_RECORDS FOR PROCESSING_
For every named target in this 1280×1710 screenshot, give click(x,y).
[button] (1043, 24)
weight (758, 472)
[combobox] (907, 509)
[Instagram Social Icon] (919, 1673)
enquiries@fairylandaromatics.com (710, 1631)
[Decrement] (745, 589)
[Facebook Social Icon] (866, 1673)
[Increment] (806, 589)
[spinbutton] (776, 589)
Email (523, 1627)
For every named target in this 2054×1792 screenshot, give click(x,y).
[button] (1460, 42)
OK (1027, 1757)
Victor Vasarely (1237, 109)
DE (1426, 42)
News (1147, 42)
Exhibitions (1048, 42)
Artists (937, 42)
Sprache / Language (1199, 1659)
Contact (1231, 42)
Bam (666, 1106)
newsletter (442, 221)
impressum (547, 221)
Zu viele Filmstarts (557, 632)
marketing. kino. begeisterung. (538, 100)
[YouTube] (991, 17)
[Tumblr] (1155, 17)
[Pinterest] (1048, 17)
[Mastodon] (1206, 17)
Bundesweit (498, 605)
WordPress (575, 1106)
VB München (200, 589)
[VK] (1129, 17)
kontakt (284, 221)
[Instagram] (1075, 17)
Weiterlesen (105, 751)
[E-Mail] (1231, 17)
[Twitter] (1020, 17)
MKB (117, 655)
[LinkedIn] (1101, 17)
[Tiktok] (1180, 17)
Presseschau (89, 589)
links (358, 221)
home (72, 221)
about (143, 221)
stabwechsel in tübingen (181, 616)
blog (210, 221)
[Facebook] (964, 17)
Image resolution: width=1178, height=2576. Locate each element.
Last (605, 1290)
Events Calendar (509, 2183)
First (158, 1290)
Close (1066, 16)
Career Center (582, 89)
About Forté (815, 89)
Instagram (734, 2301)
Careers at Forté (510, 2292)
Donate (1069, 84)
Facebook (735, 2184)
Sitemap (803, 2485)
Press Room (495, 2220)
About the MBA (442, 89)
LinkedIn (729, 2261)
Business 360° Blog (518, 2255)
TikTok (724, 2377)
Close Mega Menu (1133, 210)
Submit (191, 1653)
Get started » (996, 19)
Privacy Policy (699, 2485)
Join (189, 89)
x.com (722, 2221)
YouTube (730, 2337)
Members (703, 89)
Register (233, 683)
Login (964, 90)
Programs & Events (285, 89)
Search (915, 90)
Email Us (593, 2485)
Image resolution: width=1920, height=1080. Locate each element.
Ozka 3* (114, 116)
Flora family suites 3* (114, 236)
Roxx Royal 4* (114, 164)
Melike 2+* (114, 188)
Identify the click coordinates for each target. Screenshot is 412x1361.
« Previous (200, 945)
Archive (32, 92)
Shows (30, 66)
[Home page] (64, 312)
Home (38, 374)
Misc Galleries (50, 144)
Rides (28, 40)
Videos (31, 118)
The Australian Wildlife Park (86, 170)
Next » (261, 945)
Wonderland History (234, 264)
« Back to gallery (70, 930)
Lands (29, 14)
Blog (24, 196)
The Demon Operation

_YOUR ASSIGNMENT_
The response should be an exact repeat of the data above.

_WRITTEN SOLUTION_
For every named target in this 1280×1710 screenshot, give click(x,y).
[button] (1043, 24)
weight (758, 472)
[combobox] (907, 509)
[Instagram Social Icon] (919, 1673)
enquiries@fairylandaromatics.com (710, 1631)
[Decrement] (745, 589)
[Facebook Social Icon] (866, 1673)
[Increment] (806, 589)
[spinbutton] (776, 589)
Email (523, 1627)
For every named target in this 2054×1792 screenshot, give click(x,y).
[button] (1460, 42)
OK (1027, 1757)
Victor Vasarely (1237, 109)
DE (1426, 42)
News (1147, 42)
Exhibitions (1048, 42)
Artists (937, 42)
Sprache / Language (1199, 1659)
Contact (1231, 42)
Bam (666, 1106)
newsletter (442, 221)
impressum (547, 221)
Zu viele Filmstarts (557, 632)
marketing. kino. begeisterung. (538, 100)
[YouTube] (991, 17)
[Tumblr] (1155, 17)
[Pinterest] (1048, 17)
[Mastodon] (1206, 17)
Bundesweit (498, 605)
WordPress (575, 1106)
VB München (200, 589)
[VK] (1129, 17)
kontakt (284, 221)
[Instagram] (1075, 17)
Weiterlesen (105, 751)
[E-Mail] (1231, 17)
[Twitter] (1020, 17)
MKB (117, 655)
[LinkedIn] (1101, 17)
[Tiktok] (1180, 17)
Presseschau (89, 589)
links (358, 221)
home (72, 221)
about (143, 221)
stabwechsel in tübingen (181, 616)
blog (210, 221)
[Facebook] (964, 17)
Image resolution: width=1178, height=2576. Locate each element.
Last (605, 1290)
Events Calendar (509, 2183)
First (158, 1290)
Close (1066, 16)
Career Center (582, 89)
About Forté (815, 89)
Instagram (734, 2301)
Careers at Forté (510, 2292)
Donate (1069, 84)
Facebook (735, 2184)
Sitemap (803, 2485)
Press Room (495, 2220)
About the MBA (442, 89)
LinkedIn (729, 2261)
Business 360° Blog (518, 2255)
TikTok (724, 2377)
Close Mega Menu (1133, 210)
Submit (191, 1653)
Get started » (996, 19)
Privacy Policy (699, 2485)
Join (189, 89)
x.com (722, 2221)
YouTube (730, 2337)
Members (703, 89)
Register (233, 683)
Login (964, 90)
Programs & Events (285, 89)
Search (915, 90)
Email Us (593, 2485)
Image resolution: width=1920, height=1080. Locate each element.
Ozka 3* (114, 116)
Flora family suites 3* (114, 236)
Roxx Royal 4* (114, 164)
Melike 2+* (114, 188)
Identify the click coordinates for each target. Screenshot is 412x1361.
« Previous (200, 945)
Archive (32, 92)
Shows (30, 66)
[Home page] (64, 312)
Home (38, 374)
Misc Galleries (50, 144)
Rides (28, 40)
Videos (31, 118)
The Australian Wildlife Park (86, 170)
Next » (261, 945)
Wonderland History (234, 264)
« Back to gallery (70, 930)
Lands (29, 14)
Blog (24, 196)
The Demon Operation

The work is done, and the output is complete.